Statisticians and econometricians typically require the estimators they use for inference and prediction to have certain desirable properties. For statisticians, unbiasedness and efficiency are the two most-desirable properties an estimator can have.
An estimator is unbiased if, in repeated estimations using the method, the mean value of the estimator coincides with the true parameter value. An estimator is efficient if it achieves the smallest variance among estimators of its kind. In some instances, statisticians and econometricians spend a considerable amount of time proving that a particular estimator is unbiased and efficient.
Sometimes statisticians and econometricians are unable to prove that an estimator is unbiased.
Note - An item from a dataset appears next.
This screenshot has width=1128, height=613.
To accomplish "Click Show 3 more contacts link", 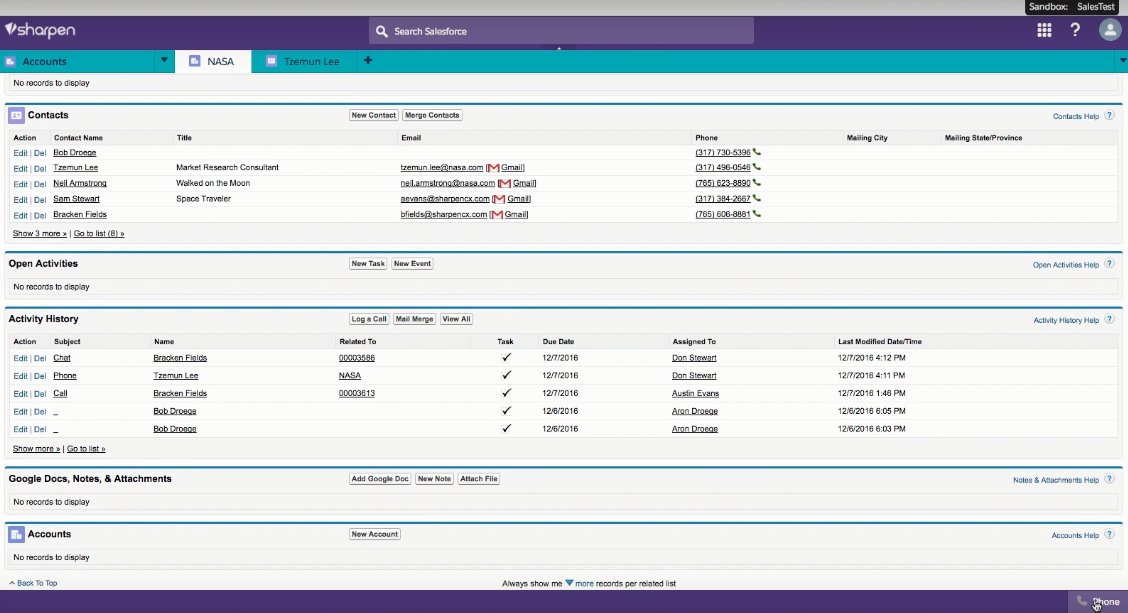I will coord(40,233).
In that case, they usually settle for consistency. An estimator is consistent if it approaches the true parameter value as the sample size gets larger and larger. For this reason, consistency is known as an asymptotic property for an estimator; that is, it gradually approaches the true parameter value as the sample size approaches infinity.
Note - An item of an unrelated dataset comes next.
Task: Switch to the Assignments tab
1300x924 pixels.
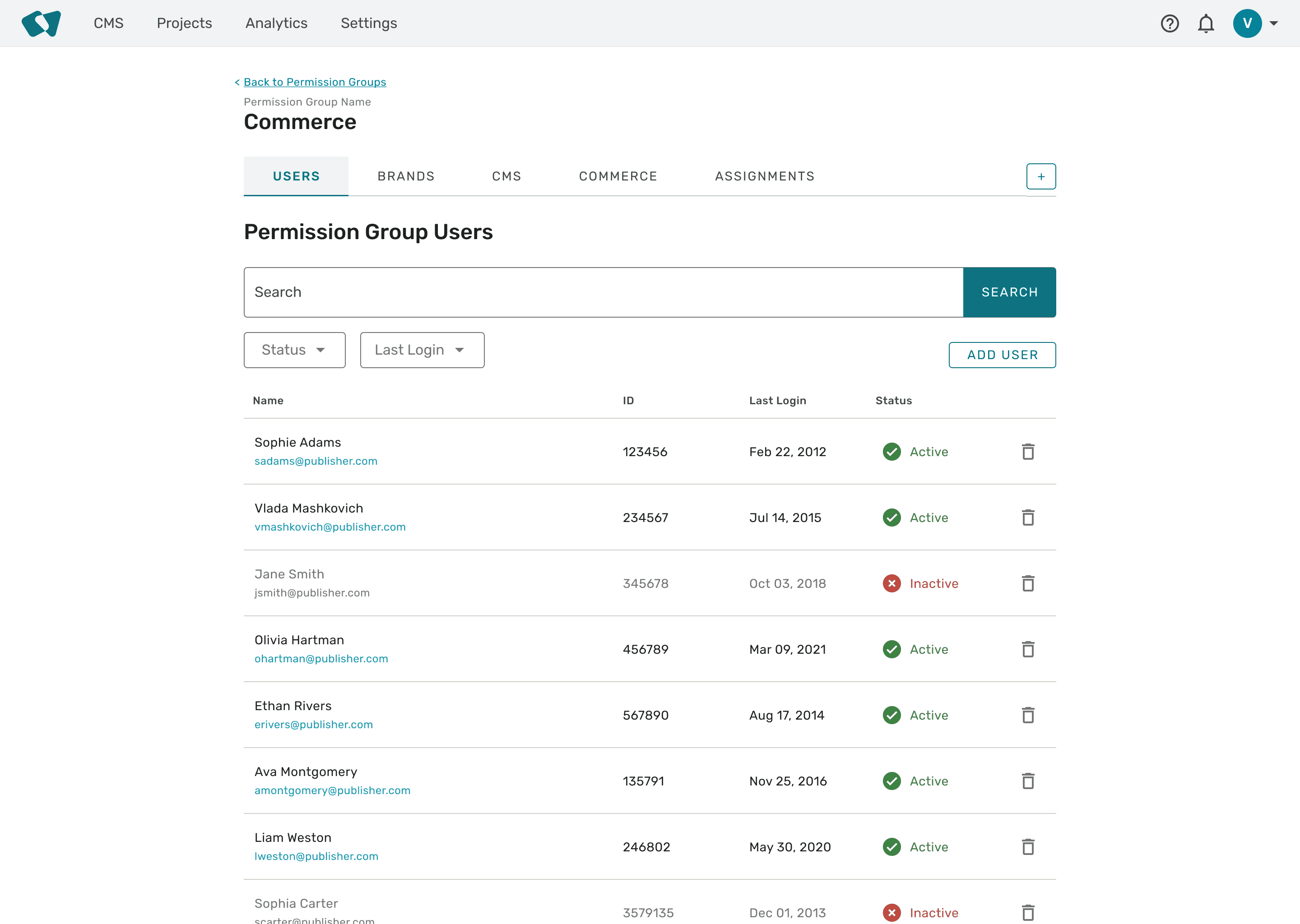Action: point(764,176)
In practical situations (that is, when you’re working with data and not just doing a theoretical exercise), knowing when an estimator has these desirable properties is good, but you don’t need to prove them on your own. You simply want to know the result of the proof (if it exists) and the assumptions needed to carry it out.
Besides unbiasedness and efficiency, an additional desirable property for some estimators is linearity. An estimator has this property if a statistic is a linear function of the sample observations.
This property isn’t present for all estimators, and certainly some estimators are desirable (efficient and either unbiased or consistent) without being linear. The linearity property, however, can be convenient when you’re using algebraic manipulations to create new variables or prove other estimator properties.